Whereas with Siyah Kalem, where my focus was on the characters found in his work, using them to create frames into which new narratives and a more contemporary process were made, with The Book of Streets I am stripping away the characters and focusing only on the landscape and architecture. Once again, the work appropriates from the texture of the city, street art, graphic design, and traces of human intervention in the urban space. The Book of Streets will be a series of large-scale wall hangings, intended to take the viewer on an immersive and intimate journey through the streets and stories of Istanbul.

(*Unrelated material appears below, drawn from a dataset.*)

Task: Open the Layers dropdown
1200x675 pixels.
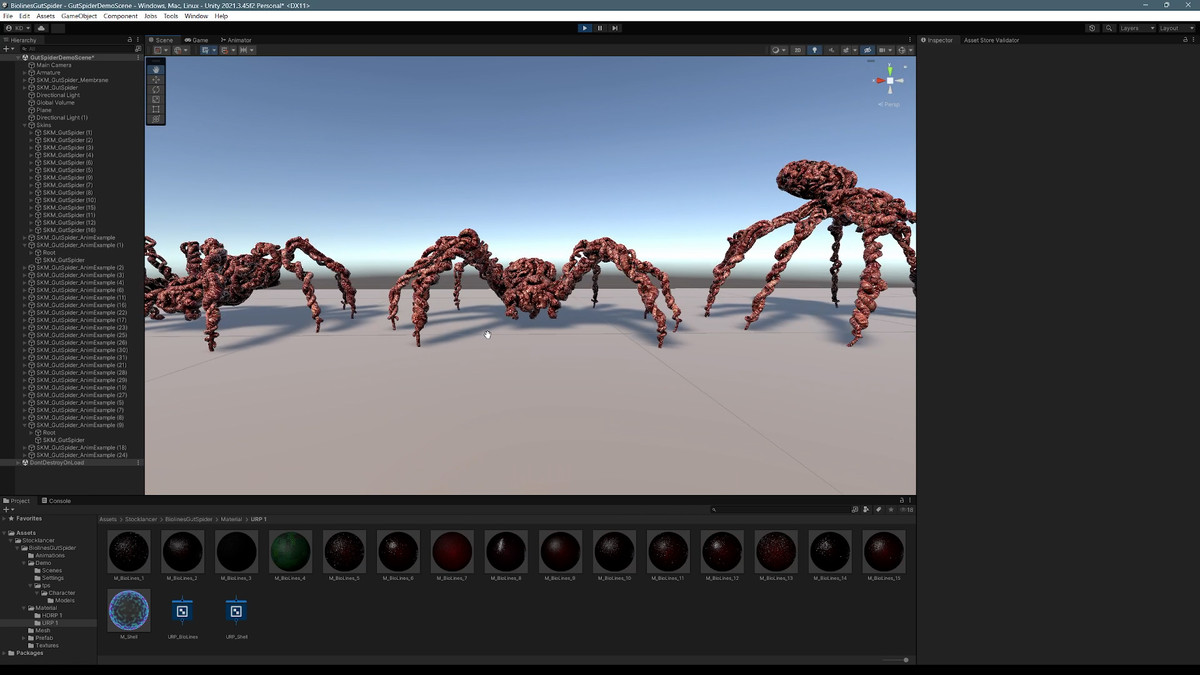Action: (1136, 28)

The Book of Streets, as I have said, focuses on the architecture and landscape of contemporary Istanbul. However, at its core, the work is also an inquiry into the hierarchy and methodology of the miniaturists’ studios, producing their books in a very linear process. First the Sultan or patron would commission the book, often based around festivals, significant political meetings, or folk narratives. The next phase was the master who would arrange the poets and the artists and plan and write the book itself. Once conceived, the book idea was given to the paper-makers and marblers, the border painters, and the calligraphers. Finally, the studio would begin its work illustrating the stories, which also had its own method and hierarchy: the composition planner was the first person in the processes, followed by the draftsmen, who were often organized into the border painters, and the illustrators of plants, animals, and people - known as the black pens. Then eventually, the colorists, who would embellish the designs apply rich colors and patterns. Along the way the illustrations and pages would be handed to the gold beaters and the sprinklers who would illuminate where required with gold leaf. Finally, the book was given to the binders.

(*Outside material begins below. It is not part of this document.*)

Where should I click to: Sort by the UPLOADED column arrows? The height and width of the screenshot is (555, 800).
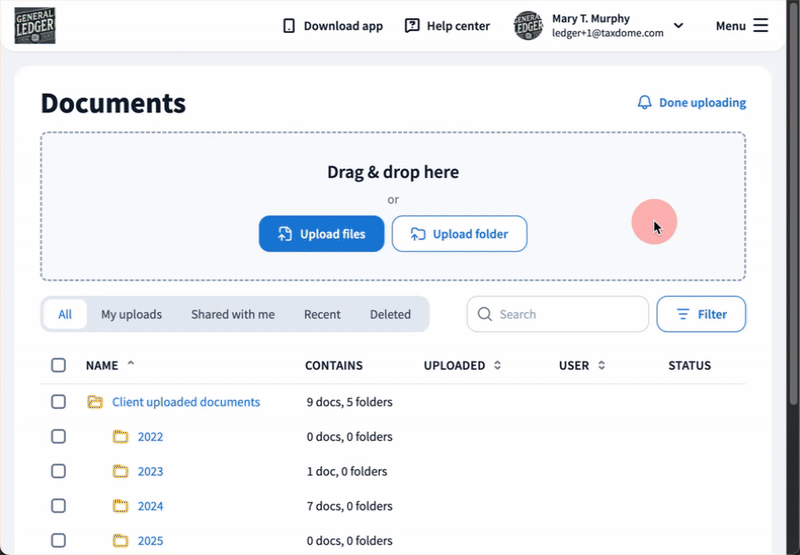(x=497, y=366)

The studio itself was organized into a strict hierarchy: the masters, the journeymen, and the apprentices, who were often beaten into learning their craft. The studio followed strict codes about composition and the depiction of nature too, based on Islamic rules about representation - the creation of natural feeling forms with perspective and an artist’s idiosyncrasy was seen as creativity, and creation was seen as solely the work of Allah, even the Sultan would have the same face as everyone else! The process of making a book was laborious, highly profitable, and often very competitive, even within the studio.

As with all my work previously, The Book of Streets is a performative concept, in this case based upon the hierarchies and methodologies mentioned above. I am the commissioner and the writer of the stories, these being about my life and wanderings through the streets of Istanbul. I am the master, the one who makes this happen. I am the paper-maker, the sewer together of the hangings, the tie dyer, the ironer, and the primer of surfaces. I am the composition planner, the border painter, and the drawer of the elements - perspective flattened out and as objective as I can be. I am the colorist, and the gold sprinkler - following my own process of making. And, I am the calligrapher, tapping into the fluid language of street art and graffiti to find my typeface, overlaying and hiding the text in palimpsest layers. Finally, I am the binder, the presenter of the work in its together form. The work is based on tradition, and yet contemporary. It references the street, the graphic designer and the history of art. I am the Sultan - the commissioner of my own album.

The Book of Streets is funded by The Arts Council of England.